Let me be clear: investing in biotech stocks isn’t for everyone. Investing in smaller biotech companies requires research, patience, and risk tolerance. Investing in A-rated biotech stocks offers high return potential if they make significant advancements in health care.
Biotech stocks represent companies that are involved in the research and development of drugs, therapies and medical devices. They include companies that work in fields such as genomics, biopharmaceuticals, bioinformatics and medical diagnostics.
A-rated biotech stocks are highly coveted because they are at the forefront — or in the midst of — groundbreaking innovation.
A biotech company that wins regulatory approval for a new drug can see a huge increase in stock price, providing lucrative returns to investors and billions of dollars in annual profit for the company.

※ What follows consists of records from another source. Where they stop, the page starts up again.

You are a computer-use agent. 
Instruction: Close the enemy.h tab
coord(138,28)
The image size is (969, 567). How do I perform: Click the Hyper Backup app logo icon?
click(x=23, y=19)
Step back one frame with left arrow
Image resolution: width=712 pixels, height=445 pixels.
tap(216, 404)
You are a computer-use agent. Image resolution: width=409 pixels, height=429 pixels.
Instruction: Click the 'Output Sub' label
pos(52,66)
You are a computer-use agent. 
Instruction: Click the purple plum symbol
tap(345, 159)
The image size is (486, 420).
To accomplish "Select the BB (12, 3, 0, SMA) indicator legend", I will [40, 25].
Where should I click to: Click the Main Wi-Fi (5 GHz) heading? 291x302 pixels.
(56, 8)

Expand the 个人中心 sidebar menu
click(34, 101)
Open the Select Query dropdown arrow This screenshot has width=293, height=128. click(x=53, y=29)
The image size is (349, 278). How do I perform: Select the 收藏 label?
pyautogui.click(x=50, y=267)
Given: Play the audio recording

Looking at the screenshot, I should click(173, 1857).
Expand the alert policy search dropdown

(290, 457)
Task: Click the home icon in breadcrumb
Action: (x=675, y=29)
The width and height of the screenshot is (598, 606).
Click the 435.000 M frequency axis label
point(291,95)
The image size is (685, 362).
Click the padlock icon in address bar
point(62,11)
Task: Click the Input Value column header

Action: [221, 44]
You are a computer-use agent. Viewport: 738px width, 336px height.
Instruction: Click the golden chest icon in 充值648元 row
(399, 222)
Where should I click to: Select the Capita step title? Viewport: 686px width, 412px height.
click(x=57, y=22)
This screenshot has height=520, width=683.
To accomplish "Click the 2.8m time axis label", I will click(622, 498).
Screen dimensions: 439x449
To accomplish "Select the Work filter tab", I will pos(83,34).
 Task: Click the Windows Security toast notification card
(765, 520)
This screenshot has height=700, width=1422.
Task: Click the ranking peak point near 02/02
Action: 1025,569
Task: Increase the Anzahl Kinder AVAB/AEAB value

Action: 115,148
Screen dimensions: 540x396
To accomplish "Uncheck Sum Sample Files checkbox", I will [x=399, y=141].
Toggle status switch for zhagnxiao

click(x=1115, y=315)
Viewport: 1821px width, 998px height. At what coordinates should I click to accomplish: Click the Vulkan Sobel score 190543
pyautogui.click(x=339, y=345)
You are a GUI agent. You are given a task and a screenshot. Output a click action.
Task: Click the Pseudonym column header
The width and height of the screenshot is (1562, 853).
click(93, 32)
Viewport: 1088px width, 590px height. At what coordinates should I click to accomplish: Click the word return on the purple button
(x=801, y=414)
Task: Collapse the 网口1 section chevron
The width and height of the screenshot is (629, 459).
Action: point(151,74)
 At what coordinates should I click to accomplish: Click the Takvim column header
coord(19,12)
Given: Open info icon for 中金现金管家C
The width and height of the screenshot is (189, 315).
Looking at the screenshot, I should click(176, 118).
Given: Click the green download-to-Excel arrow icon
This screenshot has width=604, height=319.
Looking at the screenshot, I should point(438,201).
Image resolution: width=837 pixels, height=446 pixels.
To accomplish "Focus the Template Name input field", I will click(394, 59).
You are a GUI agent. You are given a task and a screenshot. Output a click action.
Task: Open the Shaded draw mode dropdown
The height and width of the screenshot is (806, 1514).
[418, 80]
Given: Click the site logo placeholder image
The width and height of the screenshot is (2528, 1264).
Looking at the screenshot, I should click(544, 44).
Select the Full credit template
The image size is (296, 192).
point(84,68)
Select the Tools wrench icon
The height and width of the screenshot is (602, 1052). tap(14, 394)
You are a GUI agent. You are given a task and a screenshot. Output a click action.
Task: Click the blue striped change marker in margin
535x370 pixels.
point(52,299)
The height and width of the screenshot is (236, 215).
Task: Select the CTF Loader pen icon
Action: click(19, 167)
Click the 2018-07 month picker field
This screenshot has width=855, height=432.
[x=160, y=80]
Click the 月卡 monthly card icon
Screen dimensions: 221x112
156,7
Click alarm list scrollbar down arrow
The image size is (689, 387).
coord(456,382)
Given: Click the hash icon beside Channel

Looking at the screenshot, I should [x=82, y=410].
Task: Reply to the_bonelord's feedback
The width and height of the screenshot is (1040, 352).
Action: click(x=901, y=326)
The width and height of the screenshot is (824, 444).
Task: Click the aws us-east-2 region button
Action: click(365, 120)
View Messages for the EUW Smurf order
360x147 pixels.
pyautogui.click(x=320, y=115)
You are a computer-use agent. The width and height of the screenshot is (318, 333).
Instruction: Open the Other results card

But remember — bringing a drug to market costs a lot of money. Biotech stocks must absorb high research and development costs through laboratory research, preclinical trials and multiple phases of clinical trials.
It can take years to bring a drug to market, or even to get it in front of the Food and Drug Administration for approval. Any setback can derail the drug pipeline and cause the stock price to collapse.
By using the Portfolio Grader, we can identify A-rated biotech stocks based on analyst sentiment, earnings performance, growth and stock buying momentum. If you want to try your hand in the biotech sector, these A-rated biotech stocks are a good place to start.
Eli Lilly & Co. (LLY)
Eli Lilly & Co. (NYSE:LLY) can arguably be considered the best biotech stock on the market right now.
The Indianapolis-based biotech company is set to make billions of dollars a year through its weight-loss treatment drug. And now there’s yet another catalyst that is sending LLY stock higher.
First, let’s talk about Zepbound, which is Lilly’s FDA-approved drug to help people lose weight. The injectable drug won FDA approval in November 2023, so Lilly is just getting started on a long run of profits. About 42% of the U.S. population is obese and the window for Lilly to profit from Zepbound is huge.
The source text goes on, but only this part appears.